I know. I told you I was sailing a wooden sailboat from the Falkland Islands to South Georgia. Somewhere along the way, I ended up going from my sea berth to chasing sheep.
I’m new to this sheep thing. Here are some photos. Hope this makes you appreciate that wool sweater you’re wearing!
Yes, I still plan to sail to South Georgia in early January.
Before you can shear sheep, you have to catch them. In the Falklands, it’s called “gathering”. In days past, it was done with horses and dogs. Today, it’s done with Land Rovers and motorbikes. Look at that photo. You’ll see a lot of land and very few sheep. The island we’re gathering on has 750 sheep on 3,000 acres. If you look closely at the hood of the Land Rover,you’ll see….
….caracaras. Known locally as Johnny Rooks, these birds of prey will pinch your hat as quickly as they’ll nab an injured penguin chick, a camera, clothes off the line, or, if you’re digging potatoes, spuds. Curious by nature, these two had an affinity for Land Rover windshield gaskets. It doesn’t take long to figure out why the island’s Land Rovers are missing their wiper blades.
The sheep are driven from the island paddocks down to the shearing shed. The shed sits just on the water, a few feet from this shipwreck. It is said to the second oldest shearing shed in the Falkland Islands.
The big wait: sheep are either terrified or waiting. Here, they’ve been put in pens to await their annual hair cut. The sheep in the far paddock are lighter colored because they’ve been shorn (or “shored” as some islanders say).
The sheep are moved from pen to pen via gates. Hinges don’t last long in this salty environment. Chains soon replace well intended latches.
The sheep are Pollworth crosses. I don’t know what a Pollworth is, but even with my beard starting to grow in….
….I still have a long way to go. I don’t think my wool will bring much.
Coming next, what goes on inside the shearing shed.
It’s not all about sheep. Here, a Magellanic penguin, also known as a jack ass for its braying call, takes shelter under a Land Rover.
In to the shed they go. The shed holds about 70 sheep. The sheep go in one end. At the other….
…shearers tip them on their backs and get busy. The sheep being shorn here is called a double fleece. That sounds like a good thing. Twice as much wool, right? Actually, the wool is very coarse and not worth much. It was thought this sheep escaped shearing last season because she took to the island cliffs during shearing. Trouble is, a sheep like this can lure others away from the herd come shearing season. The island has to get its mutton somewhere….
Yes, sheep shearers eat mutton. This ewe was butchered, hung and taken to the house where…

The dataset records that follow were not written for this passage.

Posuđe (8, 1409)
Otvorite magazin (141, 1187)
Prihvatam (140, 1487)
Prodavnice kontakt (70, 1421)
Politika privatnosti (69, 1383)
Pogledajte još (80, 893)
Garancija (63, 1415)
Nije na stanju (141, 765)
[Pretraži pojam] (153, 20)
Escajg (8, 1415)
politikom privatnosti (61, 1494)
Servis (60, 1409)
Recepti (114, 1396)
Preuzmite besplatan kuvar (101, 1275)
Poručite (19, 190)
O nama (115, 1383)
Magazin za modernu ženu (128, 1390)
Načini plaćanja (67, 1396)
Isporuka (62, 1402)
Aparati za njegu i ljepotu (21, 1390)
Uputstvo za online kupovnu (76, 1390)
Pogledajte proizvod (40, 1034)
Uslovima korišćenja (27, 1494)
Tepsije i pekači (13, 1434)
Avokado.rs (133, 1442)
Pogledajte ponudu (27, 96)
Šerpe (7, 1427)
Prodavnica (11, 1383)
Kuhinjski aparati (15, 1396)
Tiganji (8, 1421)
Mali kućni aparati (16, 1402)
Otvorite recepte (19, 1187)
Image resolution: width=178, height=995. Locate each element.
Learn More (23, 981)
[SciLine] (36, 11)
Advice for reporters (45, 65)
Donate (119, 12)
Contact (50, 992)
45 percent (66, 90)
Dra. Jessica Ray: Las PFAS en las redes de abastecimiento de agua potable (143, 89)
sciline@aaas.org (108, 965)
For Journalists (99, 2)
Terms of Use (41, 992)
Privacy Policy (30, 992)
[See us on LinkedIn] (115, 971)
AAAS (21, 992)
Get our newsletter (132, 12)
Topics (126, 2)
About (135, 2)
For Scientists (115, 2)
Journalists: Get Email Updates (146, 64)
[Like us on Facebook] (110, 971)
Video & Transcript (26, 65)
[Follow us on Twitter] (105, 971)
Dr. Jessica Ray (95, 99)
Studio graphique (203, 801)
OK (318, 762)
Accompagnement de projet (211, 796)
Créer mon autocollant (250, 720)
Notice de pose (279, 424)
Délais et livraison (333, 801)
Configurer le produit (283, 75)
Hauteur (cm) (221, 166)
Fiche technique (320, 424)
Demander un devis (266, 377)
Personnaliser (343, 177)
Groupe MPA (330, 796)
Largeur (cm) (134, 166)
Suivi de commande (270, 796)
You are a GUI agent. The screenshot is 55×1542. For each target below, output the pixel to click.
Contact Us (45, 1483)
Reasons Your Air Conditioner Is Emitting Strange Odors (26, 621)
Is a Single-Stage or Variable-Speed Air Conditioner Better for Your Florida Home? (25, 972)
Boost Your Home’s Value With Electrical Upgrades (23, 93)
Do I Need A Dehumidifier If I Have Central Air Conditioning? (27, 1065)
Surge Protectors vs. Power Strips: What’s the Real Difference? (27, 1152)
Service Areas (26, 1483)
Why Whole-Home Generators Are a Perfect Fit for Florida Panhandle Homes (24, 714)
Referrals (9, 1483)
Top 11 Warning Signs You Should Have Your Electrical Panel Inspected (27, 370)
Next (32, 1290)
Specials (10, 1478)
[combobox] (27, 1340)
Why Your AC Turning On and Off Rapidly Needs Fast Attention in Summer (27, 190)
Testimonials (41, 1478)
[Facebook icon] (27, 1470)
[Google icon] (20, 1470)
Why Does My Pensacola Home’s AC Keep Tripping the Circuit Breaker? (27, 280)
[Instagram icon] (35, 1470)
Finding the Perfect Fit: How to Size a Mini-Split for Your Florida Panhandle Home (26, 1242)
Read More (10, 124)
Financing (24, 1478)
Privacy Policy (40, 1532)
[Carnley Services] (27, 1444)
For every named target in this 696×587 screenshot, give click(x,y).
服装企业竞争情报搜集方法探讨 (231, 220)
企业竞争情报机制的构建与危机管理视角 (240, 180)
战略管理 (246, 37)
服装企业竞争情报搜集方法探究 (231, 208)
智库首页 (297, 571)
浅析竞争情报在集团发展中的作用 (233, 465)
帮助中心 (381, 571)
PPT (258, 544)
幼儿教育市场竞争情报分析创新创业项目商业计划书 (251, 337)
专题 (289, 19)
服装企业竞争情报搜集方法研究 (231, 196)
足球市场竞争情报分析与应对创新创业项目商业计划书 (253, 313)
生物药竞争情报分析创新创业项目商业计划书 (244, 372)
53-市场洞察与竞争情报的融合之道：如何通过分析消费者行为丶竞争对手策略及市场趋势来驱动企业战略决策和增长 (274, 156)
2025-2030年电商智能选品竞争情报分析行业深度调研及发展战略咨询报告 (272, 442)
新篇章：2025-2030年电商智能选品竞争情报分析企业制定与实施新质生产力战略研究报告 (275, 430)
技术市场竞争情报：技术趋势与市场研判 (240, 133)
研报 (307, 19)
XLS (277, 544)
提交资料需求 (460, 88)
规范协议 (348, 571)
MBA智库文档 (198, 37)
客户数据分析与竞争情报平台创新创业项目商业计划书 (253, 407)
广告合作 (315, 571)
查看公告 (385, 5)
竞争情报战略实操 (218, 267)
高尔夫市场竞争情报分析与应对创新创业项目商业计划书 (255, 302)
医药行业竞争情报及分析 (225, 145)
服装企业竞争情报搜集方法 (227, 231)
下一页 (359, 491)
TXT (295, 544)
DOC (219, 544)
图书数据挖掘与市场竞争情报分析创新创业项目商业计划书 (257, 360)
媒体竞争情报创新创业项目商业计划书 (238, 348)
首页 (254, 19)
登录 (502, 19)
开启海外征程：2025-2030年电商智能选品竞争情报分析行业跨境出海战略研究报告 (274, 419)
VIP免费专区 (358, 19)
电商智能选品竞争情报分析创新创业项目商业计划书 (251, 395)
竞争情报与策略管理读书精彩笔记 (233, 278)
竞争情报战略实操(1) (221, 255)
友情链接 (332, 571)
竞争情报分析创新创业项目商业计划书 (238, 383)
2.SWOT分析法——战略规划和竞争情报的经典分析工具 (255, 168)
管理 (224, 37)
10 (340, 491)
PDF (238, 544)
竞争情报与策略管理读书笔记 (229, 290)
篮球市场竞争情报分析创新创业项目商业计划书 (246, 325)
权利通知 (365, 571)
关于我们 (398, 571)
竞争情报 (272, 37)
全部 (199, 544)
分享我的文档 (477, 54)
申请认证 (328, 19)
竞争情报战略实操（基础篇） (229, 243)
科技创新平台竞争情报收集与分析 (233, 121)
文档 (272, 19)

…she was reduced to ribs, roasts and shanks. That night, we had the thickest lamb chops I’ve ever eaten. I spent an enjoyable hour after that meal sucking the mutton grease out of my mustache.
Shearers are paid on a per sheep basis. Every time a shearer goes for a fresh sheep, he clicks this clicker. A good shearer should be able to clip over 150 sheep per day. I’m not a good shearer. In fact, I’ve never sheared a sheep before in my life. That didn’t stop me from buzzing 6 inches of wool off a big ewe whereupon the hand piece was returned to the pros and they got on with the job.
And the cycle is complete. This is the view from the shearing shed roof. The sheep in the middle pen have been shorn. Soon they will be turned out and they’ll scatter across the island.
After three days of shearing, we take to the hills. After a shower, nothing removes the smell of sheep like 30 knot winds atop a cliff like this.